Certains disques font pleurer sans même que l'on s'en rende compte. Ils font verser ces larmes rares qui proviennent d'un endroit entre la mélancolie et la tristesse, le bonheur pur et la désarticulation totale des sentiments. La compilation Dirty French Psychedelics est ainsi : conçue par Guillaume Sorge et Clovis Goux (les animateurs du site/label DIRTY s), elle renvoie une image inattendue de la France des seventies - que l'on avait tendance à croire toute rance et qui se dévoile, ici, inattendue, somptueuse, drôle, chargée de drogues (évidemment) et de mélancolie (ce qu'on savait moins).
En 14 morceaux, le disque est une exploration des goûts communs des deux compilateurs et un portrait oblique de la France de Giscard. Il se dévore, littéralement, sans broncher et transporte dans un ailleurs et un imaginaire étrangement féconds, à la manière d'une suite de portes ouvrant chacune sur un univers différent.

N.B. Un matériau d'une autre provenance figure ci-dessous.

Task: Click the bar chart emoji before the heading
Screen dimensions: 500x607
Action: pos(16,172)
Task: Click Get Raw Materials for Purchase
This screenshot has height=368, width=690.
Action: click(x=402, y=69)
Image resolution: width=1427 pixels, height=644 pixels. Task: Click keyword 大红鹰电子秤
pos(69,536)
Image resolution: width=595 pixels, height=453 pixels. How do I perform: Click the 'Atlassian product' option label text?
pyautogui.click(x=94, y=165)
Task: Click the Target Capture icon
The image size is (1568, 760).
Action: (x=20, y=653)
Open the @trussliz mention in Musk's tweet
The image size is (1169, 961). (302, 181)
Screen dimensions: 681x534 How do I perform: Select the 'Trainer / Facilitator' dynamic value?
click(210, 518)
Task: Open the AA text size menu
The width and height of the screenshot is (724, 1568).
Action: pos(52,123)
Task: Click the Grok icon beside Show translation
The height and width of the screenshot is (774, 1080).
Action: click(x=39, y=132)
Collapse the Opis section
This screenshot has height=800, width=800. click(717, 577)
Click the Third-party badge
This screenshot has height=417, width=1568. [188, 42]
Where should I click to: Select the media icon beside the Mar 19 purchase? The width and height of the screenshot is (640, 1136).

On y croise quelques célébrités (Christophe, Bernard Lavilliers - dans un exercice méconnu évoquant le Gainsbourg de Melody Nelson), des personnages cultes (Dashiell Hedayat), des inconnus (le groupe Cheval Fou, auteur du plus beau morceau du disque, une odyssée de 12 minutes, tribale, enchantée, défoncée). Autant de morceaux et d'utopies successives, qui dressent une cartographie musicale complexe et luxuriante, étrangement inattendue, formant une suite langoureuse, contemplative et onirique.
On n'est pas ici dans la moiteur marécageuse du psychédélisme américain ni dans celle, pop et conceptuelle, du psychédélisme anglais. On est plutôt dans ce qui fait la richesse française du genre : un psychédélisme tout aussi utopique que les films de la même époque, ceux de Godard par exemple, ou les bandes dessinées du même moment - celles de Druillet, Pellaert, Gébé aussi.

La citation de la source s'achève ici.